A reputation takes years to perfect but only seconds to destroy

  • Published
  • By Maj. Rob Rushakoff
  • 71st Flying Training Wing Staff Judge Advocate
My primary duty is to provide legal advice and counsel to base leadership. Sometimes, what I have to say on an issue may not be very popular but it's part of the job. So I'm starting this opinion using me as an example only, but this article is meant to apply to everyone. 

In my case, do I soften my guidance to better "fit in" and not upset the apple cart or do I give my honest professional opinion as requested? For me, the answer is obvious. I'm asked a question and then I give an honest answer based on my training and experience. I do this even though I know that in at least in some cases my opinion may upset some people in the process. 

Before I hit the dangerous "send" key when writing an email, for instance, I ask myself one question - Why am I not taking the easy route by doing a quick soft-step and riding the proverbial fence? Then it came to me - it is to protect what I hope is a positive reputation built over the course of my career by putting my integrity first. 

I know I cannot make everyone happy all of the time. If I did, I clearly would not be doing my job. So I hit that "send" key and hoped my reputation, as an honest counselor who is not afraid to do his job, stays intact. 

Now, I doubt one issue will make or break my reputation beyond repair. In the end, I try to keep my integrity first, put service before self, and provided excellence in what I do.
But what about when one error in judgment, the commission of a violation of the Uniform Code of Military Justice, or even a violation of the three core values damages a reputation beyond repair? Do you really want to be in that position? 

When your integrity is compromised, so is your reputation. In just a blink of an eye, your reputation can be permanently destroyed and career ended. Before that happens, I challenge you to take a moment and reflect. Think about what you are just about to do be it a phone call, email, letters of recommendations, etc., and then consider whether what you are about to do is how you want to be remembered by the people at the other end of your conduct. 

Although there are many ways a reputation can be severely damaged. Let us focus on just two that could apply to any one at Vance, regardless of rank or military status. 

The first one is the failure to take individual responsibility for one's own actions. Society as a whole has progressed towards what I call the "blame the victim" mentality. In other words, when someone commits a crime or does something wrong, instead of taking personal responsibility - which strengthens one's personal reputation while demonstrating integrity - they blame the "victim." 

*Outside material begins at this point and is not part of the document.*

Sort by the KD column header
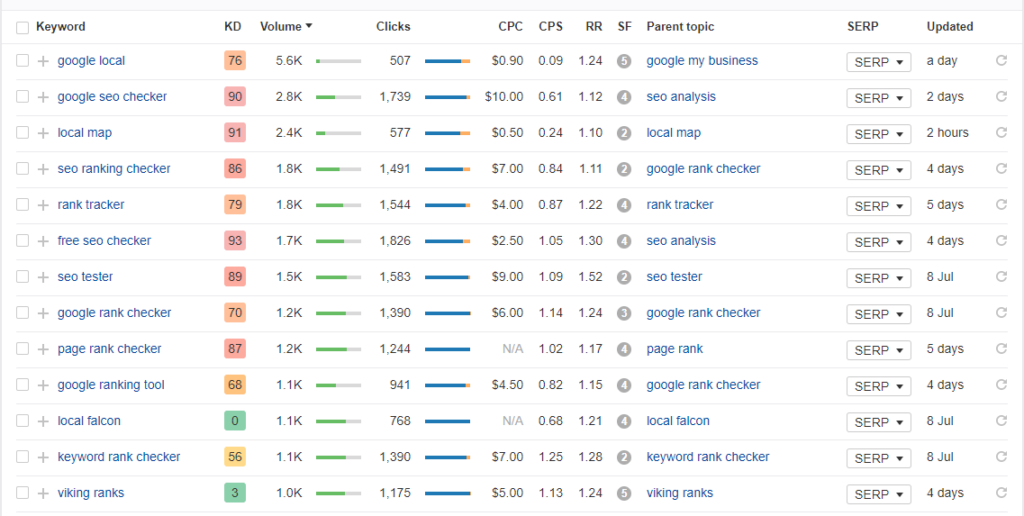The height and width of the screenshot is (516, 1024). tap(233, 27)
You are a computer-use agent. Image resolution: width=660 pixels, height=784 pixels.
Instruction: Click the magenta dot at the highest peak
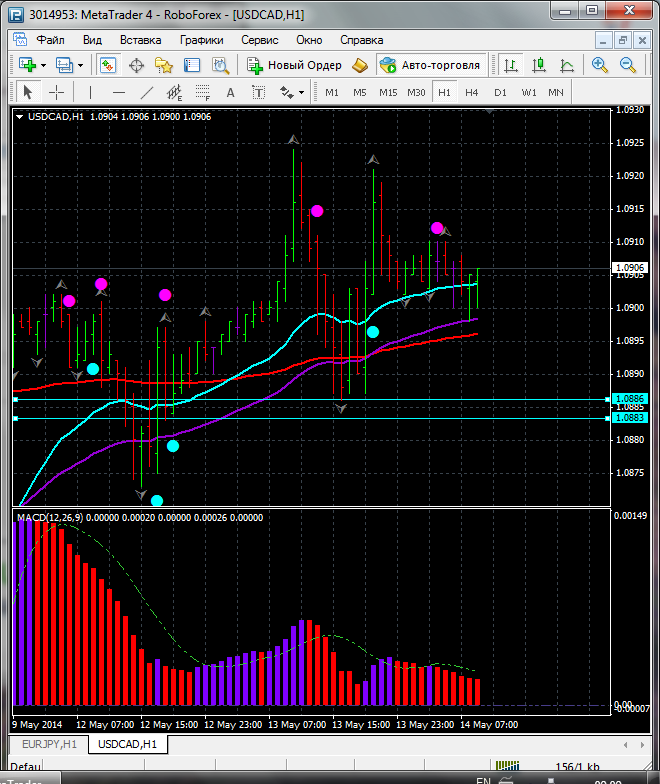[317, 210]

When integrity is one of the cornerstones of what we do, blaming the victim is not an option. Once you blame someone else for your own actions, you sacrifice your reputation by compromising your integrity. Restoring that reputation could take years, if ever accomplished. 

When a service member fails to perform well at work, they sometimes claim that it was the fault of poor supervision. Sometimes that may be the case and poor supervision may be the rightful explanation. 

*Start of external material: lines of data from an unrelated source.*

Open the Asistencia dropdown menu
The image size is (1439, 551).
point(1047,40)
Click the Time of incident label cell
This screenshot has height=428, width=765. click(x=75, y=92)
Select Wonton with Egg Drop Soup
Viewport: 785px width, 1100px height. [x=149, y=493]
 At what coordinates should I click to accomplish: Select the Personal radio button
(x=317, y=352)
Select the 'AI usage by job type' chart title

But what about when a member gets caught in a lie trying to avoid getting in trouble? What if they get caught clearly not doing their job or steals from the Base Exchange and then claims all of this was because they lacked a strong support system? 

That's when someone sells their reputation and integrity. Not only will the member be punished for the theft or for lying to his bosses, but now he has lost the respect of his peers and supervisors and seriously damaged or destroyed his reputation. I challenge anyone to argue that such a personal price was worth it in the end. 

A person can sell their reputation in just a matter of seconds by taking a position that goes against what we do in the Air Force and violates our core values. For example, the act of stealing by a career Air Force member and then lying about it to his commander or blaming the theft on a poor support system as justification. Such a failure to take responsibility for something that was clearly their responsibility can destroy one's reputation in a blink of an eye. 

When a retired Air Force master sergeant or an Army colonel provides character statements stating they believe a member like this one, as an example, is a trustworthy individual and chooses to believe that poor supervision caused the theft or the lie, they put their reputation on the line. Someone the steals from someone else or repeatedly lies to multiple supervisors is the poster child for dishonesty. 

What will be remembered about these individuals is that they allowed a member to avoid individual responsibility and to violate the first core value - integrity first. 

This same logic applies when someone is provided unequivocal evidence that a member did something wrong, to include criminal convictions, but chooses not to believe that cold-hard evidence and then stands by the culprit. Certainly, there are cases when someone is wrongfully accused and the evidence is misleading. But that is the exception to the rule. 

One example is when a random urinalysis comes back positive for marijuana. Then a second one comes back even higher. Then several people provide sworn statements that they saw the person smoking at a local club, but a supervisor stands by the Airman without wavering. 

You may be able to argue with a straight face that the first drug test was flawed. But to argue that both tests were wrong and all the witnesses are lying and the only one telling the truth is the Airman is selling your reputation. 

It may seem that I am making this stuff up, and I did create these "facts" for the sole purpose of this article. But I assure you that it happens quite often and at all levels. Don't fall into this trap and sell your reputation in the process. 

Take responsibility for your actions and stand by what you believe, even if it is not the popular view or the easy road to travel. Sometimes, it may even tighten some jaws. But in the end, your reputation will remain unharmed and your integrity will remain intact.